In the immediate term, it means that hundreds of developers are out of work. The human cost of a company of this size collapsing is immense. Families will be uprooted and relocated, and some will struggle to keep their heads above water, especially since the firm apparently lacks the funds required to pay wages and redundancy packages.
In the longer term, however, I suspect that the impact of RTW's demise will be felt by the UK games business for many years to come. The company's failure is not entirely a shock - it launched an MMO-style game which was hugely expensive to develop, but which received poor reviews, a combination which would be a fatal blow to most game companies. The scale of the failure, and the context in which it has happened, however, will have a major impact on how the industry does business.

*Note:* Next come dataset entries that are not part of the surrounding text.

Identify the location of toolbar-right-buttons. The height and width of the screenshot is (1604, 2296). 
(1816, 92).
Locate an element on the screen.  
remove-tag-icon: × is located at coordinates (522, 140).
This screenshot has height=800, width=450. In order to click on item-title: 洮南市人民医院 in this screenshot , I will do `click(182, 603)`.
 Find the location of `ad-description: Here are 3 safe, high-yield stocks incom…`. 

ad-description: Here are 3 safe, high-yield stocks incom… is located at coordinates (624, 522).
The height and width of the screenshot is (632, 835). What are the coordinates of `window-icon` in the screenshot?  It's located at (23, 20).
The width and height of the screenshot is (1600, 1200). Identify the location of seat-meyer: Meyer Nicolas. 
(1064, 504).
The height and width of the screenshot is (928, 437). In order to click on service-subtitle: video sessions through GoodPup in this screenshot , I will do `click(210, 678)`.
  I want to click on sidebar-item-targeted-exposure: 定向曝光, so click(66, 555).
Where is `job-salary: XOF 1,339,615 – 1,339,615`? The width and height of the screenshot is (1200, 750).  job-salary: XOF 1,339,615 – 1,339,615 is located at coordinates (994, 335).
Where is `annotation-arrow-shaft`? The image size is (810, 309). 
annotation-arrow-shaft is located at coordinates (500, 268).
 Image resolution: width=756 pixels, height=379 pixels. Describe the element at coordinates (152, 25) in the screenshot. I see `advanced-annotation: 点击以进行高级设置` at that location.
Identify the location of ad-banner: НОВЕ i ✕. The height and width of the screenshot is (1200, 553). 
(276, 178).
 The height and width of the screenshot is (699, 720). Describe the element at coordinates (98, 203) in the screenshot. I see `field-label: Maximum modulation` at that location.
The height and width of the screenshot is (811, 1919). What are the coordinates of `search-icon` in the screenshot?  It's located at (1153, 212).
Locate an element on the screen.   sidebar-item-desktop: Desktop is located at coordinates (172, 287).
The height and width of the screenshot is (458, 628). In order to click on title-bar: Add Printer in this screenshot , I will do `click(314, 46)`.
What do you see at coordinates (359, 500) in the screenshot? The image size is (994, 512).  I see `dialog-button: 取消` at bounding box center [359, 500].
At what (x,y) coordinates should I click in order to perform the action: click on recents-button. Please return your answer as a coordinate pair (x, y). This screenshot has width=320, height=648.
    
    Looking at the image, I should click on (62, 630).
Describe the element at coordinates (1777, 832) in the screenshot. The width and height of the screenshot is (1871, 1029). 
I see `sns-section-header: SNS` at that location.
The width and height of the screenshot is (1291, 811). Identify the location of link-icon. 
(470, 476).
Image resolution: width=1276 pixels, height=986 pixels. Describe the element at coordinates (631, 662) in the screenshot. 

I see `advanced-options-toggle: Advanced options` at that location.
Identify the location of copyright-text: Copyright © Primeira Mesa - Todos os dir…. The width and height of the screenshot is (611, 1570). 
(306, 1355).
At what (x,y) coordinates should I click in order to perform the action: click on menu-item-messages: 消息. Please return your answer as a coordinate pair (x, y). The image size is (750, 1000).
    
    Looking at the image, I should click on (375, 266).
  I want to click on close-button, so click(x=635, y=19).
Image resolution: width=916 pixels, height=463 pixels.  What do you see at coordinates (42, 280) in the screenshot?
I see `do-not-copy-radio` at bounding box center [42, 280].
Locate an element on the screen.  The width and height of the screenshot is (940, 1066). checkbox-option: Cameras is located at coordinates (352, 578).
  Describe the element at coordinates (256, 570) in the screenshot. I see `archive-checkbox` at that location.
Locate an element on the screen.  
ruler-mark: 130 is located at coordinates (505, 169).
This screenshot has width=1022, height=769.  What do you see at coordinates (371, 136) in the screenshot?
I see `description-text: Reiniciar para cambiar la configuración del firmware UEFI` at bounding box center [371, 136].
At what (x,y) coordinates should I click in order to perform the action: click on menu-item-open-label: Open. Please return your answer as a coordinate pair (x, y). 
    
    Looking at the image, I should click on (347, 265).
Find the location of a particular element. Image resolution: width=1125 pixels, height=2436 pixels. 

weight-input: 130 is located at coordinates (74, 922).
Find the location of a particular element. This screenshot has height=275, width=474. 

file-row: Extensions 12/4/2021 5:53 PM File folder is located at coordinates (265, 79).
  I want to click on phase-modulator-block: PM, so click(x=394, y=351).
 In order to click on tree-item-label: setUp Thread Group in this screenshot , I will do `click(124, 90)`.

Realtime Worlds absorbed an absolutely vast amount of investment - over $100 million of publicly declared investment. It worked on a game which was enormously ambitious, but seemingly dogged by poor management, leading to huge delays and, I suspect, vast amounts of wasted development effort on features and content that didn't make the cut. According to its newly-appointed administrators, the end result is a firm that's £3 million in debt and can't afford to pay.
When the company was taking all that investment, it looked like Dave Jones and his team were in the perfect position. He was the high-profile developer, the creative mind behind the global brand that is Grand Theft Auto - a name which would resonate in the boardrooms of investment firms just as well as it does in the bedrooms of college students. GTA undoubtedly opened doors, and Jones' bullish style, his aggressive talk which minced no words about taking tens of millions of dollars to build a great game, is exactly the kind of thing that some investors want to hear.
Independent developers have often struggled to make themselves attractive to large investors, so what Jones was doing looked like magic. Some even felt like RTW was blazing a trail that the rest of the industry could follow, opening doors to major investment which other developers would be able to pass through.